Mindfulness and The Menopause
Miss Tania Adib, Head of Gynaecology at Twenty-five Harley Street is a menopause expert. As well as treating the menopause with both with hormone replacement and with non-hormonal methods, she uses mindfulness to help patients manage symptoms. But what exactly is mindfulness? It’s a buzzword of the moment, but you may be wondering what it means in reality. Here are your questions about mindfulness and the menopause answered.
What is mindfulness?
Mindfulness is all about being present. Some people define mindfulness meaning mindful meditation; this is when you sit quietly, paying attention to your breathing and the sensation of how your body is feeling, from the heaviness of your hands, to the way your feet are planted on the floor, even the feeling of your hair brushing on the neck. When a thought comes into your head, you simply observe it, anchoring your body back into the here and now by paying attentions to the sensations all around you. Mindfulness can also refer to using these techniques in everyday life, observing your surroundings or situation in an observant but non-judgemental way. It’s about approaching thoughts and feelings so that we become more aware of them and react differently to them.
How can mindfulness help the menopause?
Most women will tell you that menopausal symptoms like night sweats, hot flushes and irritability feel far worse when they’re feeling stressed. Relaxation techniques and a mindful attitude can reduce symptoms of the menopause, such as anxiety. Simply focusing on your breathing for five minutes can have a positive effect on how you feel. Just slow down and be present in yourself. You could try yoga or a meditation class, or try some of these tips. They will all help give a sense of objectivity reducing unpleasant symptoms.
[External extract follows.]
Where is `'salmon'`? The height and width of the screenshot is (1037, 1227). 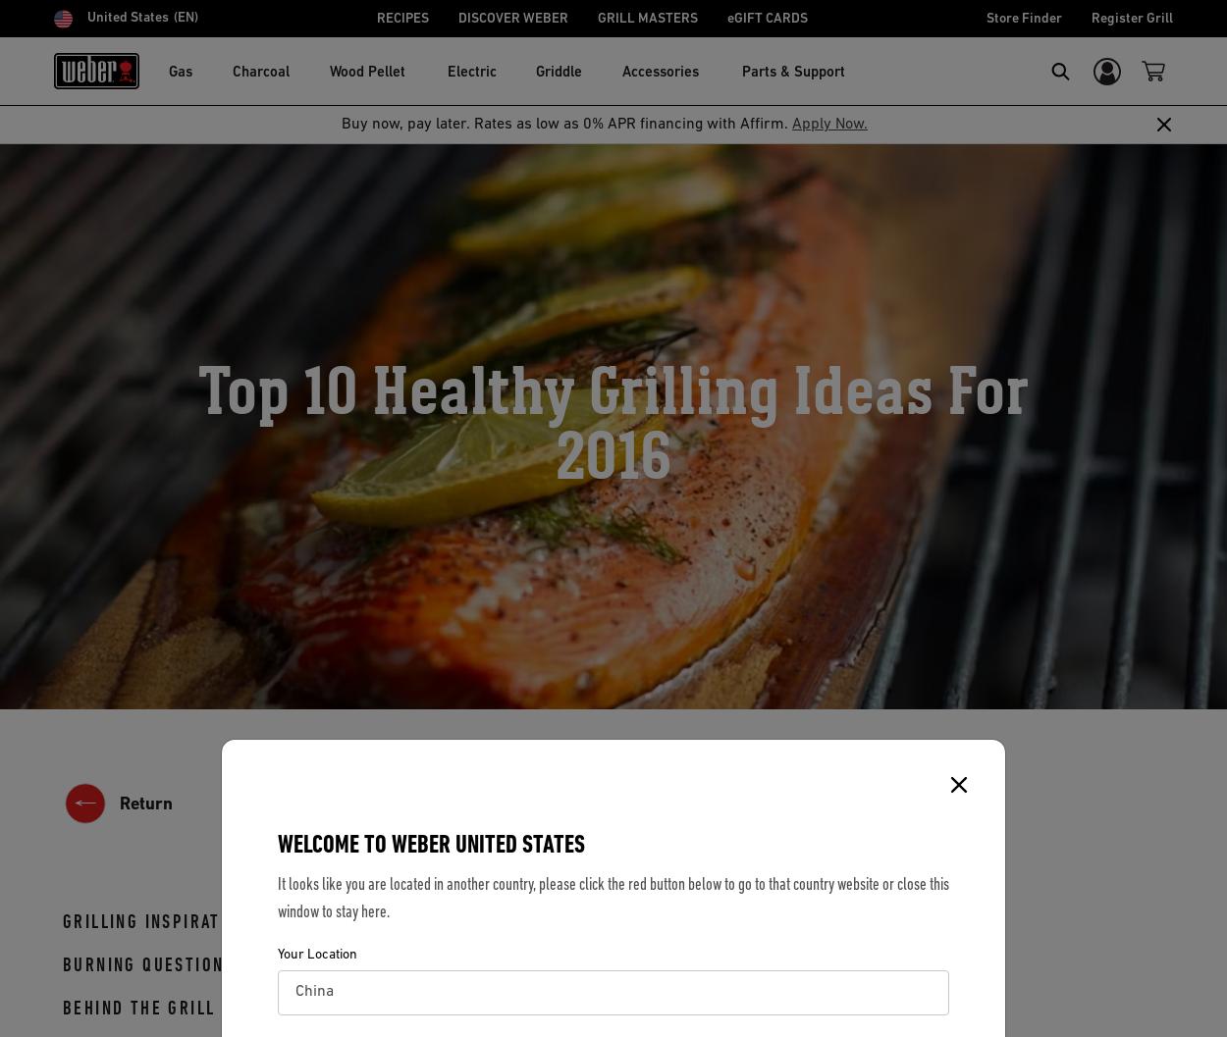 'salmon' is located at coordinates (550, 995).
How can I do a mindful meditation?
A lot of mindfulness experts use ‘The Three Minute Breathing Space’. It’s quite simple, just follow these steps:
Minute one Sit quietly somewhere and for one minute just notice what’s happening around you. What can you hear, smell, feel? Don’t think about the thoughts that come up, just experience them.
Minute two For the second minute, focus only on your breathing. How does it sound? What parts of your body move? How do your clothes feel as they shift against your skin as you inhale or exhale.
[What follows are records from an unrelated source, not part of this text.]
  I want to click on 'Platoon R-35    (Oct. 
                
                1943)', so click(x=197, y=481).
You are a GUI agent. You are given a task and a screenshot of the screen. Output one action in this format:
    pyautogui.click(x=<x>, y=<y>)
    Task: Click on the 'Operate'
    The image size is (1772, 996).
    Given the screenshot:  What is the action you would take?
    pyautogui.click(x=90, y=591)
Minute three Spend the final minute going back to your thoughts – the sounds, smell and feel of what’s around you. Now just come back to your day rested and revived.
I find it hard to stay still. Is mindfulness impossible for me?
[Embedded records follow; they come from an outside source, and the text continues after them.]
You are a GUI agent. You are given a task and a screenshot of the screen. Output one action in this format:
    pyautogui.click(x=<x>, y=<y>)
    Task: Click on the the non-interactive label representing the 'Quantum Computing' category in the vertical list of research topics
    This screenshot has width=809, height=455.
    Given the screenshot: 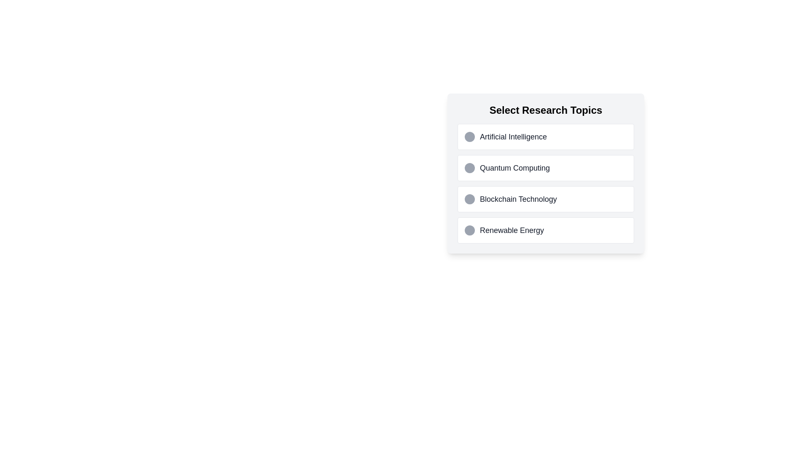 What is the action you would take?
    pyautogui.click(x=546, y=168)
    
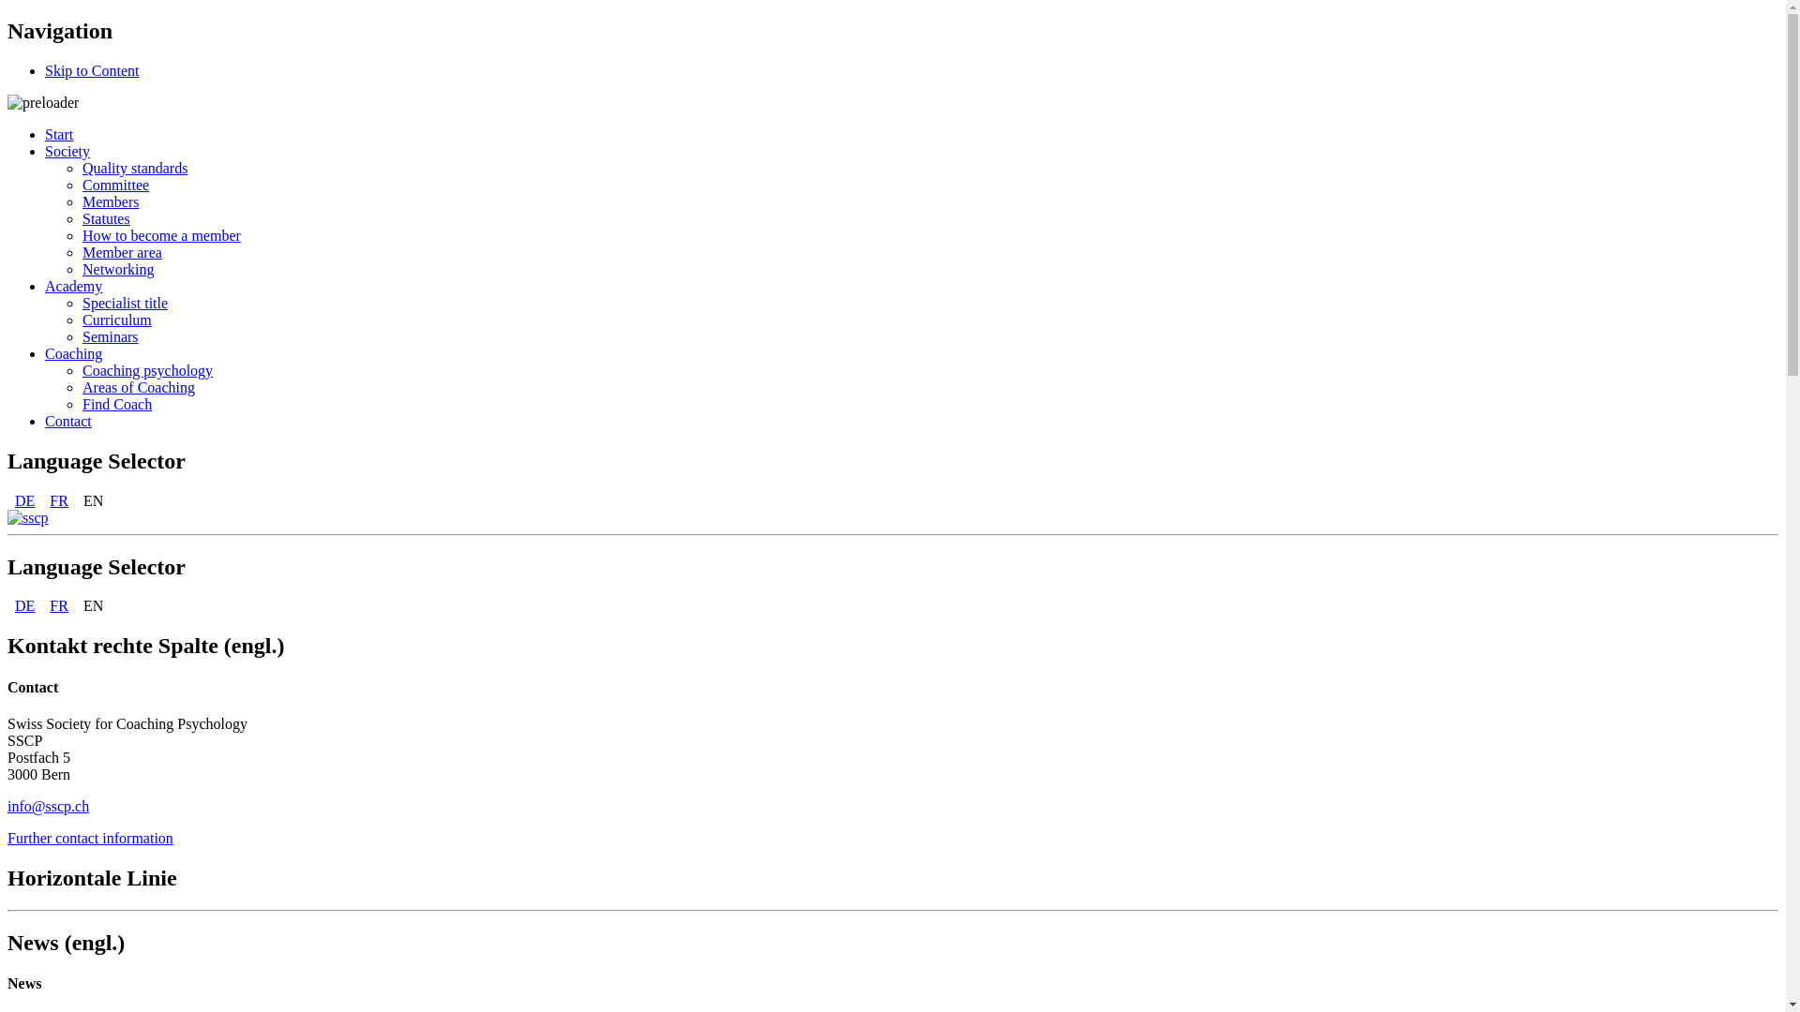 The image size is (1800, 1012). Describe the element at coordinates (110, 202) in the screenshot. I see `'Members'` at that location.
Not at all. Going for a walk can be a very mindful practice. Just concentrate on each foot landing on the floor, taking in your surroundings. In fact, walking it’s self has a plethora of health benefits, both physical and mentally. It counts as weight-bearing exercise – good for bone health – but is gentler on the joints than running. It mentally revitalises us too. If you can do it in a woodland setting, so much the better. The Japanese call this Forest Air Bathing – or Shinirn-Yoku. It can lower blood pressure and pulse rates, reduce the levels of the stress hormone cortisol in the body and reduce negative moods like anger, or sadness. Scientists have discovered that as people walked in an environment full of trees the blood flow in their brain changed. Flow to an area called the pre-frontal cortex decreased in a way that indicated that as we walk among trees our brain takes a time out from thinking and processing. This didn’t happen when people walked for the same amount of time in an urban setting.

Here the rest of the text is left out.